The Minute Book
Tuesday, 21 January 2014

Planes for the RCAF (1939)
Topic: RCAF

Bristol 149 Bolingbroke, see full image at the Canadian Museum of Flight website.

Made-in-Canada Planes For the Canadian Force

Ottawa Citizen, 22 November, 1939

Two of the Several Types of Machines That Will Make Up Dominion's Air Equipment Viewed at Rockecliffe Airport. The Bolingbroke Bomber and the Lysander Reconnaissance Planes Accepted.

Two of the several types of machines that will make up Canada's fighting and reconnaissance air armada were viewed by members of the press at Ottawa Air Station of the Royal Canadian Air Force yesterday afternoon. Major Thomas Wayling, press liaison officer of the Department of National Defence arranged the visit and writers and photographers were received at the station by Squadron Leader A.J. Ashton, commanding officer.

Westland Lysander

The machines were the Bristol Bolingbroke and the Westland Lysander. The Bolingbroke is a bomber of British design and made in Canada. The Lysander is a reconnaissance craft but is equipped with machine guns and can also carry bombs. It is also made in Canada.

Demonstrates Bolingbroke

Squadron Leader Lawrence Wray gave the visitors a brief demonstration of the Bolingbroke, on one occasion zooming past one of the hangers at 265 miles per hour. This is by no means the top speed of this sleek machine, which has been camouflaged for obvious reasons. The Lysander also wears a coat of camouflage. Various advantages of both craft were explained to the visitors.

Another Milestone

Delivery to an acceptance by the Royal Canadian Air Force on Friday of last week of the first Bristol Bolingbroke aircraft manufactured in Canada is another milestone in the development os the aircraft industry in this Dominion.

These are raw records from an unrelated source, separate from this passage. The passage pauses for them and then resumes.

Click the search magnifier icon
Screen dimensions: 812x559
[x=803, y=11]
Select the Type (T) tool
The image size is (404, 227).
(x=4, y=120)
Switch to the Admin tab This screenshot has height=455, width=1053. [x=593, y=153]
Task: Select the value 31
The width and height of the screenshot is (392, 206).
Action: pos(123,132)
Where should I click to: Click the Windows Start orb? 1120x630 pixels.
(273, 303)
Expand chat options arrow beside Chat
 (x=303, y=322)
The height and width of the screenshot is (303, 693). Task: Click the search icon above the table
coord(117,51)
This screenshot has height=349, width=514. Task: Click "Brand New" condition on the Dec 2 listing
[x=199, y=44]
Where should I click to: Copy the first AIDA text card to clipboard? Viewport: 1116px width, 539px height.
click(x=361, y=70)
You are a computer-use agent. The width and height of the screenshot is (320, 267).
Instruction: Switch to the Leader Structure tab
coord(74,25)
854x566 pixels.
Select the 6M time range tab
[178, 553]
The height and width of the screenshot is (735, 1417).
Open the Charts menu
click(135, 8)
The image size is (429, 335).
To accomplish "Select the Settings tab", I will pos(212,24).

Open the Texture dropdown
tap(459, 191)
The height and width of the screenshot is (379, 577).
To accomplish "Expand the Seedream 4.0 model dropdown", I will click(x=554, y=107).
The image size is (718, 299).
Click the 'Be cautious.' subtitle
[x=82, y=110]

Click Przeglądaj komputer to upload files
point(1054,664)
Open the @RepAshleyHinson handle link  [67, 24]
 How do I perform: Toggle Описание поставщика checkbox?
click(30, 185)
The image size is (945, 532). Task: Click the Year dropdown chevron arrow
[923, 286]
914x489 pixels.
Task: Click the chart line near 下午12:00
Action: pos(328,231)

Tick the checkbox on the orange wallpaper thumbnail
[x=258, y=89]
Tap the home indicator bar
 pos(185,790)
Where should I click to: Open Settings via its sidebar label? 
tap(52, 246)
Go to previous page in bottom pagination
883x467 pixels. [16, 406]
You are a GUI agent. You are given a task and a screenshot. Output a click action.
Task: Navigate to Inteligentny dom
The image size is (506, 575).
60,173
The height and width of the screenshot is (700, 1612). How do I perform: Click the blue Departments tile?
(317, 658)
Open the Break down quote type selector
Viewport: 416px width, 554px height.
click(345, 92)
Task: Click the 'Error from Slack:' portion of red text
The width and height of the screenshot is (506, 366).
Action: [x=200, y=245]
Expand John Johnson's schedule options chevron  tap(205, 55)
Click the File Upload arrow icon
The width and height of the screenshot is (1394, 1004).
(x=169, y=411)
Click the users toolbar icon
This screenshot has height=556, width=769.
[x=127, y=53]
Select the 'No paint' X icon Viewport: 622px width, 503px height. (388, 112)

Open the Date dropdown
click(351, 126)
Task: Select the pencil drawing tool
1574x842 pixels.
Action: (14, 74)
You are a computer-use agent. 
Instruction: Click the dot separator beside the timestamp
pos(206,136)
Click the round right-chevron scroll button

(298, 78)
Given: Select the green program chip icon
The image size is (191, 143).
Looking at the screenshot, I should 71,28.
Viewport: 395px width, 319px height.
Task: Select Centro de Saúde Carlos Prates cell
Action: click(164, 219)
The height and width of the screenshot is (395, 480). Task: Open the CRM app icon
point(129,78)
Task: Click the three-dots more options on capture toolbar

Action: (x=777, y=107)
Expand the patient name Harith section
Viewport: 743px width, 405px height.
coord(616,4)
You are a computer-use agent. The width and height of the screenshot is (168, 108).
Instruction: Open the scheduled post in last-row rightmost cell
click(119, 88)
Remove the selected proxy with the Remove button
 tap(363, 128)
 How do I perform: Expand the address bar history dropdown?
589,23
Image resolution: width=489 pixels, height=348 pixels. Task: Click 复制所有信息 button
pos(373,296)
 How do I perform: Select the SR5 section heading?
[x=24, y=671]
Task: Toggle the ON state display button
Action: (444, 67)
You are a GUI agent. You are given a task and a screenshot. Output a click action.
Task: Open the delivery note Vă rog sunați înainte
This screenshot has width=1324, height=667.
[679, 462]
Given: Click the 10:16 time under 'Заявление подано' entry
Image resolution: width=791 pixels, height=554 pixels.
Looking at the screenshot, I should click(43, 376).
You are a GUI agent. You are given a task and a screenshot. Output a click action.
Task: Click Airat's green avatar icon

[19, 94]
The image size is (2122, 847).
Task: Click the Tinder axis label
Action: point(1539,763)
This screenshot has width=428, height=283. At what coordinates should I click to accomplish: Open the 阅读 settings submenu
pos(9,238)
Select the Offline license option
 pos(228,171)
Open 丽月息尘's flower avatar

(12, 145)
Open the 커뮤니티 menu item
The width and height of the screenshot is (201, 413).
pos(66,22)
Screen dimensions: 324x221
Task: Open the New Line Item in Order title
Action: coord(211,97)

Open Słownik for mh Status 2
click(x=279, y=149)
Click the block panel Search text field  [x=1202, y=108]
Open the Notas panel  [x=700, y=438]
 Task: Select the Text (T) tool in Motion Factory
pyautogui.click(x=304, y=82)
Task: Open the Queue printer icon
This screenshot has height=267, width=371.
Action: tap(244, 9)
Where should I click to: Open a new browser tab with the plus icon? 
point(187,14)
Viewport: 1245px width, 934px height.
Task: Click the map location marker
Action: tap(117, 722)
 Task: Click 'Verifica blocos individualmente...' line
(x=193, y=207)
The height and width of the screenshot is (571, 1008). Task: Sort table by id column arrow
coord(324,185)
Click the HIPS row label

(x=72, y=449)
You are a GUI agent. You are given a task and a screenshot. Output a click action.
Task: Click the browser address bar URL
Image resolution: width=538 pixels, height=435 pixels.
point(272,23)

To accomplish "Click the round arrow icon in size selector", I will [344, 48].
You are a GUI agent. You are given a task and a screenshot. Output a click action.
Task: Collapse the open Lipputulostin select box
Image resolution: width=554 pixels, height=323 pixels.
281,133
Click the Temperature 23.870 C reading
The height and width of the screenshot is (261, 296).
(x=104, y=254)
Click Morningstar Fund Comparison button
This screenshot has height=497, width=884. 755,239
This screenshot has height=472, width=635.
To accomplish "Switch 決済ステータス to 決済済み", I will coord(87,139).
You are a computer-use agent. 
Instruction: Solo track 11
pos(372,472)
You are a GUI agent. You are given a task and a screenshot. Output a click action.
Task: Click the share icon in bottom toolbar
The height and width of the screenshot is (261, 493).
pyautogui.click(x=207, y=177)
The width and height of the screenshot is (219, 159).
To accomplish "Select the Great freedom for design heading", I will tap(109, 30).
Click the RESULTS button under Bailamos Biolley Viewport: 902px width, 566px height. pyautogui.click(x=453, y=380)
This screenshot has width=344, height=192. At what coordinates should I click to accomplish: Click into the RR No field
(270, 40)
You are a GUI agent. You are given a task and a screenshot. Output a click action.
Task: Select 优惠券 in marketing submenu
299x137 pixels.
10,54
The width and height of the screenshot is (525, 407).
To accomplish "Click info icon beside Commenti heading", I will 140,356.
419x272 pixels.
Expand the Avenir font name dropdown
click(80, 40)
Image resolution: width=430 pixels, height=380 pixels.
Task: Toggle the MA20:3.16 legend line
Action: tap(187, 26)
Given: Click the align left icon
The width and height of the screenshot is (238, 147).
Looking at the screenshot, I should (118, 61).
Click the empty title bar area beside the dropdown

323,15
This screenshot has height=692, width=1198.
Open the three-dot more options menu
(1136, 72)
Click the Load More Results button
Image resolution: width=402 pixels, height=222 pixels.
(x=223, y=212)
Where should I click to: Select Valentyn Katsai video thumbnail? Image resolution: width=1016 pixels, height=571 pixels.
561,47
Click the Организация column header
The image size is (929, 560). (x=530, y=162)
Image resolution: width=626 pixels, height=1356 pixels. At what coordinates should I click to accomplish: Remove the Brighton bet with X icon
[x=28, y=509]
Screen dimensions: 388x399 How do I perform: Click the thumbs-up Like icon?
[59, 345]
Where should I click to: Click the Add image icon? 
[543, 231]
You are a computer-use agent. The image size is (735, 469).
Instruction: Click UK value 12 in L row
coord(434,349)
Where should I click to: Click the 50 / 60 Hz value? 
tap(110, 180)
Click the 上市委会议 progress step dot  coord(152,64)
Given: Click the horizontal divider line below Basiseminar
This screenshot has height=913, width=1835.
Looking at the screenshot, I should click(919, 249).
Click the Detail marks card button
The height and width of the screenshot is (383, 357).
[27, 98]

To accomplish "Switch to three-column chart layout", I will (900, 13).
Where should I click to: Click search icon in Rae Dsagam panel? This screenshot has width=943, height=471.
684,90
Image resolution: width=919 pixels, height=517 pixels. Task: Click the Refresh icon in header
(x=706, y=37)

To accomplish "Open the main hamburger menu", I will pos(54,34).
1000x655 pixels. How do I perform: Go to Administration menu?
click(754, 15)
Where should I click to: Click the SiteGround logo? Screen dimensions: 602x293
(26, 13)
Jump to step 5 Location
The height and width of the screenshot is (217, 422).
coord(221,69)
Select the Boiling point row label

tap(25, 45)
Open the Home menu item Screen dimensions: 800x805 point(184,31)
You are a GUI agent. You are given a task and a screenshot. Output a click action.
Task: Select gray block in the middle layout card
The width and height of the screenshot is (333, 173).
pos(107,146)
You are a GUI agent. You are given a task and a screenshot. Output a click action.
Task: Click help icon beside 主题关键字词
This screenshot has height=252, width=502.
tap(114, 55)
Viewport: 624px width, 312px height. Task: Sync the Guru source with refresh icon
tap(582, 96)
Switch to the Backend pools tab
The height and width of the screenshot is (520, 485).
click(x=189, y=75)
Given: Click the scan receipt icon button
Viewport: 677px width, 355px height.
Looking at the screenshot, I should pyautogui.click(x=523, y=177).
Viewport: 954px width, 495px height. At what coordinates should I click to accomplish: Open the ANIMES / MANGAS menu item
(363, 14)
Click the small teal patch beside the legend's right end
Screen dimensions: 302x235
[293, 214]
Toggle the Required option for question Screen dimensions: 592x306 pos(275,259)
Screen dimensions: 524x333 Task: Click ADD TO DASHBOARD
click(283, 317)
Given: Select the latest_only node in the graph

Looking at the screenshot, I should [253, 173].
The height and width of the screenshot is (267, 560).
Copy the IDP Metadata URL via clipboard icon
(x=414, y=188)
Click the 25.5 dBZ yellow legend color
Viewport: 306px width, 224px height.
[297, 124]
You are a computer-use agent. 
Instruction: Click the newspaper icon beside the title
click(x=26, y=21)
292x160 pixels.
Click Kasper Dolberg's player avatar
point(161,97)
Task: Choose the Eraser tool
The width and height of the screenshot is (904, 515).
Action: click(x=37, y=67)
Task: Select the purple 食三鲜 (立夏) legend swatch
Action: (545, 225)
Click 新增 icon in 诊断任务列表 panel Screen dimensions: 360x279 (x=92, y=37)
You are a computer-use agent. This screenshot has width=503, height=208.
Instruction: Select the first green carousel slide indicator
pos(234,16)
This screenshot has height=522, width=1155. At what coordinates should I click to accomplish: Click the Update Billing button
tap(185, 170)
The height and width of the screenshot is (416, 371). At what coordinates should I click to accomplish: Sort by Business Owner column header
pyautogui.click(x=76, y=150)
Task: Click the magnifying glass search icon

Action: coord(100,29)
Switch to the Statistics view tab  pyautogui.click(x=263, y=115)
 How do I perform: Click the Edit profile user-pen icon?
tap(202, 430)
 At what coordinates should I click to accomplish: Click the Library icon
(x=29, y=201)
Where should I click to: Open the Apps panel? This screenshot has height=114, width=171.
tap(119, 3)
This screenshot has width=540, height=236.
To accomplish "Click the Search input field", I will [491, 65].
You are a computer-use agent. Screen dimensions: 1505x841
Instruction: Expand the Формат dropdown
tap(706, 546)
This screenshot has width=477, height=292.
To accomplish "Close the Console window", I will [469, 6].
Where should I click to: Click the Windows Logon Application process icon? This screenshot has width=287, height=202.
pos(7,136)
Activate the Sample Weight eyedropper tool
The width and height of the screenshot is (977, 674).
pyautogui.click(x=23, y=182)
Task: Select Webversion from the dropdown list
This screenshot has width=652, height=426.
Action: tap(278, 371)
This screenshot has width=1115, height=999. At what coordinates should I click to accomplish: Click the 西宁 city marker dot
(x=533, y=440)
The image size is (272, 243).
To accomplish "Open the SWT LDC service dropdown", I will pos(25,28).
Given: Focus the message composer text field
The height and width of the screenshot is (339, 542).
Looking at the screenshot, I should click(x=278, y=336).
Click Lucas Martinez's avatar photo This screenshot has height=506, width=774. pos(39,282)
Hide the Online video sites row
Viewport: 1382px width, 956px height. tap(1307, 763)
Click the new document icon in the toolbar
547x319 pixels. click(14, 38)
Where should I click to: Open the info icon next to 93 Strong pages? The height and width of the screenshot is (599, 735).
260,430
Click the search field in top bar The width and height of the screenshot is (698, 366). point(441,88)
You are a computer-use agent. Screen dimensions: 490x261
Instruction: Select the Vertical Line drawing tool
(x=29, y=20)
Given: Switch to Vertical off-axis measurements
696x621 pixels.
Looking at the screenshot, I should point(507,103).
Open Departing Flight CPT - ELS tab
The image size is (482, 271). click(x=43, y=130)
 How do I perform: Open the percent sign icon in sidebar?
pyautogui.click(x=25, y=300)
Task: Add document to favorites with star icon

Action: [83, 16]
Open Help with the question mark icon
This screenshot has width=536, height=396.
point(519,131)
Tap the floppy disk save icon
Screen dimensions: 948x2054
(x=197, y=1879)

This bomber reconnaissance version of the Bristol Blenheim, which is a twin-engined high-performance day and night bomber, is the first of eighteen for which the Fairchild Aircraft, Limited, at Longueuil, Que., received an order.

Crew of Four

Although the Blenheim was provided with accommodation for a crew of three, that of the Bolingbroke is enabled to carry a crew of four, together with a camera mounting. Compensation for the additional weight is in part provided by a reduction in the number of bombs, which are carried internally in a bomb-cell under the center section of the aircraft.

The Royal Canadian Air Force establishment makes provision for a number of bomber reconnaissance squadrons.

Order 28 Planes

Army co-operation squadrons of the Royal Canadian Air Force are now being equipped with Westland two-seat army co-operation high-wing monoplanes. An order for twenty-eight of these aircraft was placed with the National Steel car Corporation, Limited, and a number of these have already been delivered to the R.C.A.F. from the factory established at Malton, Ont., and adjoining Toronto's inland terminal airport.

This aircraft represents the result of many years' experience secured by army co-operation pilots and is now in quantity production for the Royal Air Force. The cockpit is located in front of and level with the leading edge of the wings, which provides the pilot with an exceptional view desirable for spotter and reconnaissance duties.

Since this type of aircraft is often obliged to operate from temporary and confined landing grounds, the Lysander has been given a remarkably quick take-off, a low landing speed and a steep climb. The wings incorporate Handley Page wing tip and root slots and trailing edge slotted flaps, whose operation is entirely automatic. This assists in the retention of control at slow speeds, necessary for close co-operation and camera duties.

The Westland Lysander aircraft being built in Canada are powered with the Bristol Perseus XII sleeve valve engine, the maximum output of which is 905 horsepower at 6.500 feet. Great Britain is the only country in the world producing these engines, advantages claimed for which are less noise, lower fuel consumption, easier maintenance, fewer and simpler parts, reduced wight, minimum risk of fire and simpler manufacture. The Guggenheim Gold Medal for the most outstanding contribution to aeronautical progress, was presented to Mr. A.H.R. Fedden, who perfected the design of this engine.